Lecture topics range from “Fashion for Russia” to “Balanchine and Massine” and “Igor Stravinsky.” In addition, an exhibition, “Diaghilev’s Ballets Russes, 1909-1929: Twenty Years that Changed the World of Art,” has been organized by the Harvard Theatre Collection at the Pusey Library, which features more than 200 original documents and art works and is free of charge and open to the public. On April 16th, the OFA Dance Program presents “Dancers’ Viewpointe 9” at the New College Theater, featuring student dancers and choreographers, as well as Associate Artistic Director and Choreographer of Ballet Nacional de Mexico Jaime Blanc’s own “Rite of Spring.”
“Harvard, as you know, has an extraordinary range of scholarly and research based resources. It is also an institution with the unique capacity to convene experts from around the world to discuss and examine a broad range of intellectual and creative interests,” OFA Director Jack Megan says.
“The Ballets Russes symposium speaks to all of these strengths. It engages important scholars, dance critics, and artists in a discussion about one of the most innovative artistic enterprises of the 20th century. It draws upon the incredibly rich resources of the Harvard Theater Collection, which help to inform that discussion; it engages some of our most wonderful student performers through the OFA Dance Program. It connects deeply to scholars in the Music Department.
“In short, it demonstrates the creative power and insight that this university can bring to bear when unique resources in various pockets of the campus reach out, connect and collaborate. I expect that there will be much more of this type of thing in years to come.”
For those curious enough to venture outside of the Yard, a weeklong Boston-wide Ballets Russes festival running from May 16 through 23 will include a concert by the Boston Pops, exhibitions at the Wadsworth Athenaeum and Boston University’s 808 Gallery, film screenings at the Museum of Fine Arts, performances at New England Conservatory, and a special program from the Boston Ballet, featuring seminal Ballets Russes works like “Afternoon of a Faun,” “Le Spectre de la Rose,” and a new “Le Sacre du Printemps” by celebrated contemporary choreographer Jorma Elo.
Of Boston Ballet’s contributing gift, Press Director Mariel Macnaughton explained, “It’s definitely a retrospective program. The spirit of the Ballets Russes was the nature of Diaghilev’s forward thinking: being inventive and creating something new. Now we are honoring that.

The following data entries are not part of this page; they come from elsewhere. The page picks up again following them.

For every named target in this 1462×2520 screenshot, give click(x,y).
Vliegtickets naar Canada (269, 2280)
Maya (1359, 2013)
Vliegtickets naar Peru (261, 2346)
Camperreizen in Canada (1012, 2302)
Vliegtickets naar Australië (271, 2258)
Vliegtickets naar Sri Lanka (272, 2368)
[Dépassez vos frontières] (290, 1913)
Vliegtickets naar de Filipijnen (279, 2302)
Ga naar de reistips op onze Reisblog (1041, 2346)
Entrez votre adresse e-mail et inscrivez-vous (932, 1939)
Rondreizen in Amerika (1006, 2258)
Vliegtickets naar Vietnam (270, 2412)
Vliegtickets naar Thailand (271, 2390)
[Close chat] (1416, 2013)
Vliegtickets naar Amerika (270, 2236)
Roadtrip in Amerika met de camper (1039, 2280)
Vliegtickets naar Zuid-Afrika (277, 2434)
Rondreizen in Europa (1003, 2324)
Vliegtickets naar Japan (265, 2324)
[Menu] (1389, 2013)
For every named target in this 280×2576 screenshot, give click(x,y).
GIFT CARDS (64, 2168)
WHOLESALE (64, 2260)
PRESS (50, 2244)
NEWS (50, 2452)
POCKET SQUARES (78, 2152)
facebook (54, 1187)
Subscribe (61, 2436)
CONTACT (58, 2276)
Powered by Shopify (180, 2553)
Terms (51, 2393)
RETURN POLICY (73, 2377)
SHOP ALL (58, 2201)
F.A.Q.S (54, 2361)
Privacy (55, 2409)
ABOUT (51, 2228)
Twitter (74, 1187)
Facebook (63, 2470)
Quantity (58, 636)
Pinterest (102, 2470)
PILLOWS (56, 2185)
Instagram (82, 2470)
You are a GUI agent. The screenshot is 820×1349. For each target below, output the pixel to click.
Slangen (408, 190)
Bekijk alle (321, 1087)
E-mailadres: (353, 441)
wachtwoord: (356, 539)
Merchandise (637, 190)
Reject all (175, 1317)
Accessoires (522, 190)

It’s great to look at it as something that looks back and also forward.”
“The Ballets Russes provided one of the great moments when the arts came together to produce things greater than any one of them could provide alone,” Professor Kelly says. “The individual works are treasures, the historical phenomenon is fascinating, and this symposium and exhibition provide a great way to see what art is for, what it can do, and why it matters.”